- Your assignment -
Reproduce the data, keeping every word exactly as it is.

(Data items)

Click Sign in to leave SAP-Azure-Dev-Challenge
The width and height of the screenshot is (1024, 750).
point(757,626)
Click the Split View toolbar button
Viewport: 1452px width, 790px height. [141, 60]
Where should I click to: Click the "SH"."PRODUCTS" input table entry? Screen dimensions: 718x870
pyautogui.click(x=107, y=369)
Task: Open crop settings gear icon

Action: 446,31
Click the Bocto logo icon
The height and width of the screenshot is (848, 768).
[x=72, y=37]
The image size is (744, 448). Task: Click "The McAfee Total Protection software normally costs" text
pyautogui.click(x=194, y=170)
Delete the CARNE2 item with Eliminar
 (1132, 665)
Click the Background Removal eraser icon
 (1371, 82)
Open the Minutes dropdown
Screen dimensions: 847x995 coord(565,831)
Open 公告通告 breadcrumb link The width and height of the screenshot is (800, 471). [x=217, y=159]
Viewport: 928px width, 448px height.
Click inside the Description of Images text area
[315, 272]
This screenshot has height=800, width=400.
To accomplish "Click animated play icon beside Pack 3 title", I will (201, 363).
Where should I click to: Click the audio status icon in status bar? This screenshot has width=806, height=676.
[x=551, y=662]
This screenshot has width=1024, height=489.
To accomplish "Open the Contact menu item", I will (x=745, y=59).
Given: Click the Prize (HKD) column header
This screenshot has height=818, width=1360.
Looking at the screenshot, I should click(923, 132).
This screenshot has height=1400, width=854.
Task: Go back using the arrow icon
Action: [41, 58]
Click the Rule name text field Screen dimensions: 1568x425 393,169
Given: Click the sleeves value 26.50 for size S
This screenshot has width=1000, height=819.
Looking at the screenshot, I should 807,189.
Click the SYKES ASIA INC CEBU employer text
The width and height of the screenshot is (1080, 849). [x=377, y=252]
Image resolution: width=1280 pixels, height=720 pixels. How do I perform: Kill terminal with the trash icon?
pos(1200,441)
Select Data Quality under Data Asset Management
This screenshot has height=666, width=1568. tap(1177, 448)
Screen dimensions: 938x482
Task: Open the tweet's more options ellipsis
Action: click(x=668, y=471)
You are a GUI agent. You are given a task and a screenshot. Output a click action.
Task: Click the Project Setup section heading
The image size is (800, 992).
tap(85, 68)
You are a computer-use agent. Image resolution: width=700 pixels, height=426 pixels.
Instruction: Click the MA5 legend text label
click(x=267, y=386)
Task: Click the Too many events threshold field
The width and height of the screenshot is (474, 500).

- Task response -
Click Sign in to leave SAP-Azure-Dev-Challenge
The width and height of the screenshot is (1024, 750).
point(757,626)
Click the Split View toolbar button
Viewport: 1452px width, 790px height. [141, 60]
Where should I click to: Click the "SH"."PRODUCTS" input table entry? Screen dimensions: 718x870
pyautogui.click(x=107, y=369)
Task: Open crop settings gear icon

Action: 446,31
Click the Bocto logo icon
The height and width of the screenshot is (848, 768).
[x=72, y=37]
The image size is (744, 448). Task: Click "The McAfee Total Protection software normally costs" text
pyautogui.click(x=194, y=170)
Delete the CARNE2 item with Eliminar
 (1132, 665)
Click the Background Removal eraser icon
 (1371, 82)
Open the Minutes dropdown
Screen dimensions: 847x995 coord(565,831)
Open 公告通告 breadcrumb link The width and height of the screenshot is (800, 471). [x=217, y=159]
Viewport: 928px width, 448px height.
Click inside the Description of Images text area
[315, 272]
This screenshot has height=800, width=400.
To accomplish "Click animated play icon beside Pack 3 title", I will (201, 363).
Where should I click to: Click the audio status icon in status bar? This screenshot has width=806, height=676.
[x=551, y=662]
This screenshot has width=1024, height=489.
To accomplish "Open the Contact menu item", I will (x=745, y=59).
Given: Click the Prize (HKD) column header
This screenshot has height=818, width=1360.
Looking at the screenshot, I should click(923, 132).
This screenshot has height=1400, width=854.
Task: Go back using the arrow icon
Action: [41, 58]
Click the Rule name text field Screen dimensions: 1568x425 393,169
Given: Click the sleeves value 26.50 for size S
This screenshot has width=1000, height=819.
Looking at the screenshot, I should 807,189.
Click the SYKES ASIA INC CEBU employer text
The width and height of the screenshot is (1080, 849). [x=377, y=252]
Image resolution: width=1280 pixels, height=720 pixels. How do I perform: Kill terminal with the trash icon?
pos(1200,441)
Select Data Quality under Data Asset Management
This screenshot has height=666, width=1568. tap(1177, 448)
Screen dimensions: 938x482
Task: Open the tweet's more options ellipsis
Action: click(x=668, y=471)
You are a GUI agent. You are given a task and a screenshot. Output a click action.
Task: Click the Project Setup section heading
The image size is (800, 992).
tap(85, 68)
You are a computer-use agent. Image resolution: width=700 pixels, height=426 pixels.
Instruction: Click the MA5 legend text label
click(x=267, y=386)
Task: Click the Too many events threshold field
The width and height of the screenshot is (474, 500).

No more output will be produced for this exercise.